As I have indicated, the decision of the Parole Board is quashed, it being accepted that the Board did not act in accordance with the law when it made its decision on 16th July, but the decision of the Secretary of State, in my judgment, was a perfectly proper one and I refuse the application as regards that decision.
MS STERN: My Lord, could I just clarify one matter?
MR JUSTICE ELIAS: Yes.
MS STERN: Your Lordship said, and it is probably my error, that I said that the Parole Board could consider the matter on Thursday. In fact the likelihood is that it would be by Thursday, because it is more likely to be on Tuesday or Wednesday.
MR JUSTICE ELIAS: Right, thank you.
MS STERN: It is a very small matter.
MR JUSTICE ELIAS: Yes, good, by Thursday. Then it will be even quicker.
MR SEMPLE: Better for us. There remains the issue then of costs.
MR JUSTICE ELIAS: Yes.
MR SEMPLE: Mr Hare has the benefit of public funding by the Community Legal Services Funding. Clearly he has been partially successful and partially not.
MR JUSTICE ELIAS: Yes.
MR SEMPLE: He has been remanded since 10th June, including the decision by the Parole Board, which has been accepted as being properly quashed today, that took place on 16th July.
In relation to that matter, whilst of course it is right to say that no instructions have been received in relation to his attitude to that today, that offer came very late on in the proceedings. Should a rehearing have taken place in say mid or late July that may well have been a very different matter than today when, in any event, he would have been released by the end of this month. I am instructed to make an application for costs against the defendant, the Parole Board.
MR JUSTICE ELIAS: Yes, can you resist that?
MS STERN: My Lord, it is difficult to resist that. What I would say, however, is that here I would ask for an order for no order of costs because the Secretary of State has succeeded on the only matter which was before your Lordship today and the offer of the concession was made. It is difficult because of the timetable having been exceptionally truncated in this case, but this hearing could have been avoided if the claimant had taken instructions and accepted the quashing of the Parole Board decision. So the only matter upon which they did proceed --
MR JUSTICE ELIAS: When where they offered that?
MS STERN: I believe they were offered that on Friday. The decision of Forbes J granting permission, I believe, was around midday on Friday. My instructing solicitors did communicate that they were going to have the Parole Board decision quashed, or at least for reconsideration, and the timetable of that, on Friday. It was only because that was not accepted that we are all here today.
MR JUSTICE ELIAS: I am not sure that was not -- it was accepted, but it was not accepted as --
MS STERN: As sufficient, my Lord, yes.
MR JUSTICE ELIAS: But it is quite difficult, is it not, for defendants, in circumstances where somebody is in prison, to get instructions.
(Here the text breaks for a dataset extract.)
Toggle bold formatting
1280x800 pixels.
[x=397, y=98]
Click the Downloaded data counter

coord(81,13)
It is quite hard for them then to say we are not pursuing the other point when liberty, even for a day or two, might be at stake.
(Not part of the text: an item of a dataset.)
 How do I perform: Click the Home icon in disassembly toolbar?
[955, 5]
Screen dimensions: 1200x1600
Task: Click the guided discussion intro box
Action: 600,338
MS STERN: My Lord, yes. I am simply saying that that is the position here now, my Lord.
MR JUSTICE ELIAS: I understand. No, I am afraid the offer came too late, it seems to me, and they ought to get their costs in the circumstances.
Good. Can I thank you both.
MR SEMPLE: My Lord, I think the costs need to be subject to detailed assessment in any event as they are from the Community Legal Service Funding.
MR JUSTICE ELIAS: Yes, detailed assessment -- it cannot be agreed? If not agreed. Thank you very much.